AIM OF THE TASK: Which of the lines below holds the string "computer"? Copy every line that does.

EXERCISE INPUTS:
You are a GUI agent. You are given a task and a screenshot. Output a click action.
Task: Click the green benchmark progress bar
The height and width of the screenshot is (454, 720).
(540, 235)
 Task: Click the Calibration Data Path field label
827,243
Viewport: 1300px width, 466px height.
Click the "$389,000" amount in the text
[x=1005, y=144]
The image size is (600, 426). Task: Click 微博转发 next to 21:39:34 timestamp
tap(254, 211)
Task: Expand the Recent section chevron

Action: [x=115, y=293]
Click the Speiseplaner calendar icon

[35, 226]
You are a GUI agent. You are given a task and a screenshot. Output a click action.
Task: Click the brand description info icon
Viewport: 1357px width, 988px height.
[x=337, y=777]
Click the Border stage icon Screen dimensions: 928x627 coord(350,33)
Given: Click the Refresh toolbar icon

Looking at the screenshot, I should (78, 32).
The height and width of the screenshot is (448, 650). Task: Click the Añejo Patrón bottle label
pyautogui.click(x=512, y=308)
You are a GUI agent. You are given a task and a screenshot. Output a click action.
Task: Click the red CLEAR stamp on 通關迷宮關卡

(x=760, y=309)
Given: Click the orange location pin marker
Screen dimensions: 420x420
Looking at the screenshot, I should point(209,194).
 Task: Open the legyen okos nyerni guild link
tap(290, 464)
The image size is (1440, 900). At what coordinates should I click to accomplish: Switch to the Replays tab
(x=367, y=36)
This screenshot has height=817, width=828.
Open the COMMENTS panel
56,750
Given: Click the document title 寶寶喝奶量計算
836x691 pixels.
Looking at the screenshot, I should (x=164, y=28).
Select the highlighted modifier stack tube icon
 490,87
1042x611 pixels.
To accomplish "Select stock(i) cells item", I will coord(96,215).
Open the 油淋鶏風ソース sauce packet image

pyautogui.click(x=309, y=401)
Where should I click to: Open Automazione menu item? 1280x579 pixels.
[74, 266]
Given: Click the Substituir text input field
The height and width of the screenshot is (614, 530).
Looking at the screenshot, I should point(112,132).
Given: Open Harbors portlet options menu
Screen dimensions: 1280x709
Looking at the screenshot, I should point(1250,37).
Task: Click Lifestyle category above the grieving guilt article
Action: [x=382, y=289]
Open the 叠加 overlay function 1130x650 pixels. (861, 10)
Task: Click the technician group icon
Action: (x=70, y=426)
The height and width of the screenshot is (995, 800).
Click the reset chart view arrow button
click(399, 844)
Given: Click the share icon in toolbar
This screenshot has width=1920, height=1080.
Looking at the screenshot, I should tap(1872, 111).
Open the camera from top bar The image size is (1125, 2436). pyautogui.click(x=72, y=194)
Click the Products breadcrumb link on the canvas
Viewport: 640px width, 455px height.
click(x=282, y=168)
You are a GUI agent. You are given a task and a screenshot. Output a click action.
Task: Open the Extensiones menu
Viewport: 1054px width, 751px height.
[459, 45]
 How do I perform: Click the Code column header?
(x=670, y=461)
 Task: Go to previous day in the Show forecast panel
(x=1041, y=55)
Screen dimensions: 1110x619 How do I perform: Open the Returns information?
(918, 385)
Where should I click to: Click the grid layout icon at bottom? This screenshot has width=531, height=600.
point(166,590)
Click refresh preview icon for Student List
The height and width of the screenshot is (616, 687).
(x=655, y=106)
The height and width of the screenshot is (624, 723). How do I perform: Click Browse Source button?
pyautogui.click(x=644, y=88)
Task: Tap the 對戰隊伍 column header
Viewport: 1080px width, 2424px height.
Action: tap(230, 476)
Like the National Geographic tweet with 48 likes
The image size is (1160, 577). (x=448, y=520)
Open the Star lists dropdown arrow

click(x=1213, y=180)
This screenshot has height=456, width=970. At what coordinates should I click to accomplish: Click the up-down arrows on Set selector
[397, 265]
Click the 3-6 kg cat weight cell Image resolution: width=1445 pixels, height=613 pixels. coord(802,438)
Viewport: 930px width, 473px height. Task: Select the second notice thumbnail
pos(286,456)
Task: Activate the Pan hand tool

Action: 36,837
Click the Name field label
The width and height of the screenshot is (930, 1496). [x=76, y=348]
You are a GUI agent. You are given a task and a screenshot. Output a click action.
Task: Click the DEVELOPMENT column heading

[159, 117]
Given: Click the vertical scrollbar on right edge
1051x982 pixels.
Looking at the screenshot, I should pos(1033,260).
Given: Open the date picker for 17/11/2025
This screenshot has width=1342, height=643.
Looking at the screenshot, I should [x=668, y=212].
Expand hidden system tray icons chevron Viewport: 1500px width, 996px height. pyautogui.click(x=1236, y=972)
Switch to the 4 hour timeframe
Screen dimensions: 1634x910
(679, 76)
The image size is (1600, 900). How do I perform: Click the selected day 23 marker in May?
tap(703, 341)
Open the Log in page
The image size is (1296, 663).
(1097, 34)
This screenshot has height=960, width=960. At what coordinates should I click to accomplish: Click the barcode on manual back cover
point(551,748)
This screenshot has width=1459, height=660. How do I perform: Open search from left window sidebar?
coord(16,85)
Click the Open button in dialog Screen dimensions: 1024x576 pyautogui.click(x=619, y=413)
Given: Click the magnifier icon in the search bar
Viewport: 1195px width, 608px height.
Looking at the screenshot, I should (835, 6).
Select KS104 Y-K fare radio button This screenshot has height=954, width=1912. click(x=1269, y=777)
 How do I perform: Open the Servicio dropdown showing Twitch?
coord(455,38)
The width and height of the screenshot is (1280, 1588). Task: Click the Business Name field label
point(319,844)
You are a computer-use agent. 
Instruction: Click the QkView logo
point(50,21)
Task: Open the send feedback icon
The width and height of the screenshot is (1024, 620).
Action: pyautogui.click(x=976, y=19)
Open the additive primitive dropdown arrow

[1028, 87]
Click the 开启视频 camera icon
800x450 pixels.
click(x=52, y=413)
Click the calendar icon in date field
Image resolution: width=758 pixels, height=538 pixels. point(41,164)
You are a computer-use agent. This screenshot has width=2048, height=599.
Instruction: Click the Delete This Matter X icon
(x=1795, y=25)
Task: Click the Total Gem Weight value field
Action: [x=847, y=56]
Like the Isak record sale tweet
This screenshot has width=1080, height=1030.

WRITTEN RESPONSE:
You are a computer-use agent. 
You are a computer-use agent. This screenshot has width=2048, height=599.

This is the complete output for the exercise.